_Assigned task:_ Set down exactly the lines below, starting at the one that contains "Task: Switch to the 单据汇总 tab" and ending at the one that contains "has width=828, height=585.", with both of those lines included and nothing else.

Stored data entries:

┏━━

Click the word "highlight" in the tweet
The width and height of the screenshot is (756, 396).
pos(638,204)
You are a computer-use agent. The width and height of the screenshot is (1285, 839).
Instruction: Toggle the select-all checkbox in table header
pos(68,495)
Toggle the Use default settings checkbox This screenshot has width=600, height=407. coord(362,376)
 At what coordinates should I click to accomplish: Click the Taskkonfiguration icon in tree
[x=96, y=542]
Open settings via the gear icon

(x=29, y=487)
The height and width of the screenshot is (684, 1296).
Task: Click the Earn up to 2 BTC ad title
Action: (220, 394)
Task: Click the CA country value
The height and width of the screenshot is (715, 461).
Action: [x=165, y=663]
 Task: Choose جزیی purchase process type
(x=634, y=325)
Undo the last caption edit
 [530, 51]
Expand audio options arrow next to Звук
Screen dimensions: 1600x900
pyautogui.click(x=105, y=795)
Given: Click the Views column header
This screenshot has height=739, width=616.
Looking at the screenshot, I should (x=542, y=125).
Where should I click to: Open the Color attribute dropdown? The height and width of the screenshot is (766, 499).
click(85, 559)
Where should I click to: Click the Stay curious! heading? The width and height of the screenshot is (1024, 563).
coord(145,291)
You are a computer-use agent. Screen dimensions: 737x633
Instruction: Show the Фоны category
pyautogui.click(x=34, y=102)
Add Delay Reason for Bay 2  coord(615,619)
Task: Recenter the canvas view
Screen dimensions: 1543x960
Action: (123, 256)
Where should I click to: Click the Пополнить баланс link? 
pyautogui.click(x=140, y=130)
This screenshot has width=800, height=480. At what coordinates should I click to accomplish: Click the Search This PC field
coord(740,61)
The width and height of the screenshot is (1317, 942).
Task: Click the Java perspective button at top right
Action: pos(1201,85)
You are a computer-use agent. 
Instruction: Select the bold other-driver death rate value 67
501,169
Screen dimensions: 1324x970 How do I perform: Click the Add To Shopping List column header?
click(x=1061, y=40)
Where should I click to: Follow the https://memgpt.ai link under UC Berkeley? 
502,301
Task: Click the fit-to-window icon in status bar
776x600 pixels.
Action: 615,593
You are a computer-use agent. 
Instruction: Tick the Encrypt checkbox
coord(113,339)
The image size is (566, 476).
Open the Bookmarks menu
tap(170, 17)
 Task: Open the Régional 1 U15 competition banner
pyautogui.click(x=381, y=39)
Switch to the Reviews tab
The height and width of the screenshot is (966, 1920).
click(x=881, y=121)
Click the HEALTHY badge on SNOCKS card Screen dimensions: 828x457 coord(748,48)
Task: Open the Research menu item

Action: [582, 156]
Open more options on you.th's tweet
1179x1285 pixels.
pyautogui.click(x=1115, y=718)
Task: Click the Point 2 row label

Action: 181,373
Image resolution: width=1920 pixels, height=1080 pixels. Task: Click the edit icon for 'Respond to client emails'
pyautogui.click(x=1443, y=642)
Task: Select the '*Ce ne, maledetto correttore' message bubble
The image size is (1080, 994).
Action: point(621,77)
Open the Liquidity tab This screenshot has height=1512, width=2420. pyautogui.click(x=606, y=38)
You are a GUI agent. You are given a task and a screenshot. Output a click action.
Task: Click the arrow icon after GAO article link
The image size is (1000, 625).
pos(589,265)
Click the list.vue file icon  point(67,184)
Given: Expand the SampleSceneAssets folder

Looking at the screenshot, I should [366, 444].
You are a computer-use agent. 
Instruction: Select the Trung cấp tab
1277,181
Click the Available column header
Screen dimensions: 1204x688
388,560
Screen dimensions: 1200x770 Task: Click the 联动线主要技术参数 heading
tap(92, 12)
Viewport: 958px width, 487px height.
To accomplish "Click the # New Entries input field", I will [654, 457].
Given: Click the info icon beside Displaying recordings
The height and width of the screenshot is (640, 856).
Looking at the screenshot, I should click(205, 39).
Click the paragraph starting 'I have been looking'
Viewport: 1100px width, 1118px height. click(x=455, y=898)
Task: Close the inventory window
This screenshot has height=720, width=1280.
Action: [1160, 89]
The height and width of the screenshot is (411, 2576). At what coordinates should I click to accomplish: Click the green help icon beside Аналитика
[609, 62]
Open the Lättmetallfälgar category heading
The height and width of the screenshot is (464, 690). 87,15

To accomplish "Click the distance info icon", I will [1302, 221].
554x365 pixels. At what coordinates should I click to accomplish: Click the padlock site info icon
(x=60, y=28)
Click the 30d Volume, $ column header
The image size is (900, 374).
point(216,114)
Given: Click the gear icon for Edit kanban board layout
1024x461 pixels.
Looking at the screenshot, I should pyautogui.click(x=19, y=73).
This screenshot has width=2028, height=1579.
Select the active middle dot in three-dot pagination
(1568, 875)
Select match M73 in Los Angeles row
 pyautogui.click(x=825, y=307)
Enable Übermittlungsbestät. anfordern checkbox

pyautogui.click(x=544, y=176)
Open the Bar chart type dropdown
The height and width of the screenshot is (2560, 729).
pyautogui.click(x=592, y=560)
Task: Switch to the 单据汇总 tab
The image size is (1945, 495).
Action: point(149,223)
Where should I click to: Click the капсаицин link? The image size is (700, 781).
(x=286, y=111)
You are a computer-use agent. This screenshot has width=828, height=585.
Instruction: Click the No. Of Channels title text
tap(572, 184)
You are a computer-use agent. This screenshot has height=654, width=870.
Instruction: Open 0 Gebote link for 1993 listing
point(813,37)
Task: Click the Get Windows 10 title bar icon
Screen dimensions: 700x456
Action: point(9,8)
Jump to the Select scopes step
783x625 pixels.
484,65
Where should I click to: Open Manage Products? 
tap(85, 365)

┗━━

_Written response:_
Task: Switch to the 单据汇总 tab
The image size is (1945, 495).
Action: point(149,223)
Where should I click to: Click the капсаицин link? The image size is (700, 781).
(x=286, y=111)
You are a computer-use agent. This screenshot has width=828, height=585.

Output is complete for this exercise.